Cru defense stymies Millsaps
Sep16

Cru defense stymies Millsaps

The Crusaders got off to a slow start in their first game of the 2015 season, but they managed to shake off the rust and responded with a 65-12 thumping of Millsaps College Saturday night at Crusader stadium. After forcing a Millsaps three-and-out, the Cru got the scoring off early when senior quarterback Zach Anderson connected with junior Wykeyhe Walker for a 37-yard touchdown strike. After a 46-yard field goal from Jacob O’Neill, sophomore running back Duane Thompson ran around the right side and picked up a block from wide receiver Robbie Seybold to spring an 11-yard touchdown that put the Cru up 17-0. With 9:21 remaining in the second quarter, Anderson broke free for a 41-yard scramble to the eight yard line. Backup quarterback, Blake Jackson, entered the game and hit Walker on a fade in the endzone to extend the lead to 24-0. On the next drive, Jackson connected with junior wide receiver Lin Gillham for a 12-yard touchdown to make it 32-0. Anderson left the game in the second quarter with back tightness after completing five of nine passes for 92 yards and a touchdown, while adding 53 yards on the ground.

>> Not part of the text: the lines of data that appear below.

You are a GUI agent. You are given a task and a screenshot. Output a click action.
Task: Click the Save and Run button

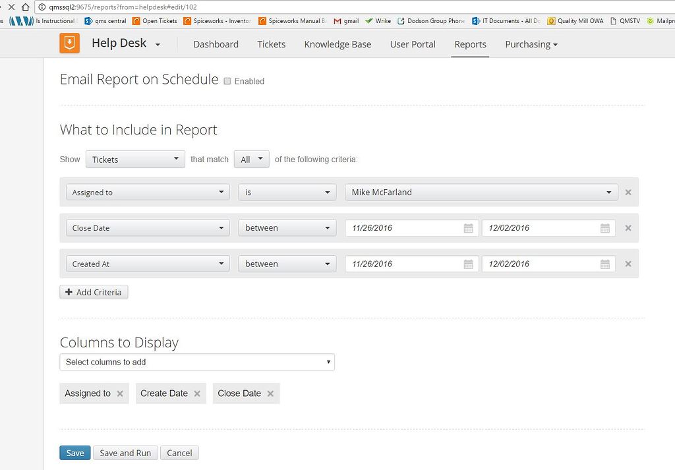[x=125, y=453]
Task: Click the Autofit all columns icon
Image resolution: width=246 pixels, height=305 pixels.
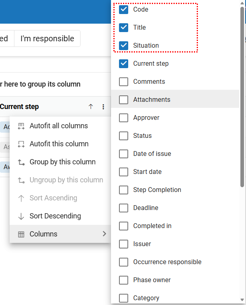Action: pos(21,126)

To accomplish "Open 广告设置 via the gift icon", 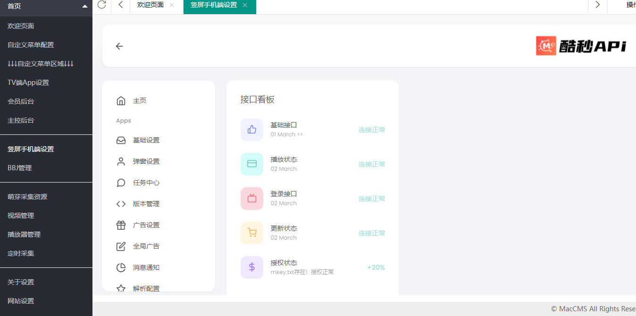I will pyautogui.click(x=120, y=225).
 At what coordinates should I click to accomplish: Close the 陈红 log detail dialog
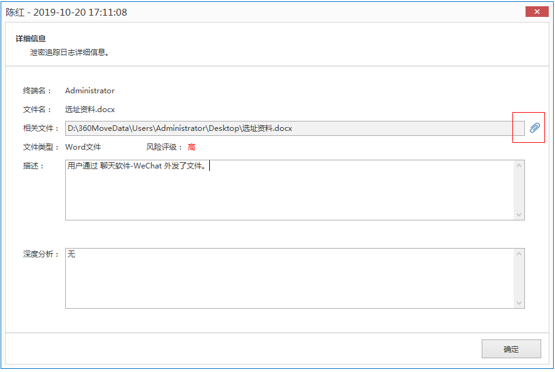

Jackson was able to pick up the slack by going 10-for-15 with 116 yards and two scores through the air and another 46 yards rushing. Jackson admitted that the passing game wasn’t as efficient as it could have been in last week’s game, but a solid week of practice helped the offense get back on the right track. “We executed really well during practice and coach harped on me all week to strengthen that aspect of the game,” he said. “I worked my hardest to do that and got it done.” Senior running back Malcolm Miller scored the final touchdown of the half when he rumbled 20 yards up the middle to make it 39-0 at the break. The Cru racked up 375 yards rushing during the night and had six ballcarriers eclipse 40 yards. “We’re very talented, and there’s so many guys with the ball in their hands who can really do a lot of things. We just want to continue to give them the ball,” Head Coach Pete Fredenberg said. Millsaps attempted and recovered an onside kick to begin the second half. The Majors then mounted a 12-play drive that was capped off by a four-yard touchdown pass from quarterback Chance Clowers to Beau Wells. A failed extra point would leave the score at 39-6. The Cru answered with a 10-play drive of their own that ended on a three-yard scoring scramble by Jackson to make it 46-6. After a pair of...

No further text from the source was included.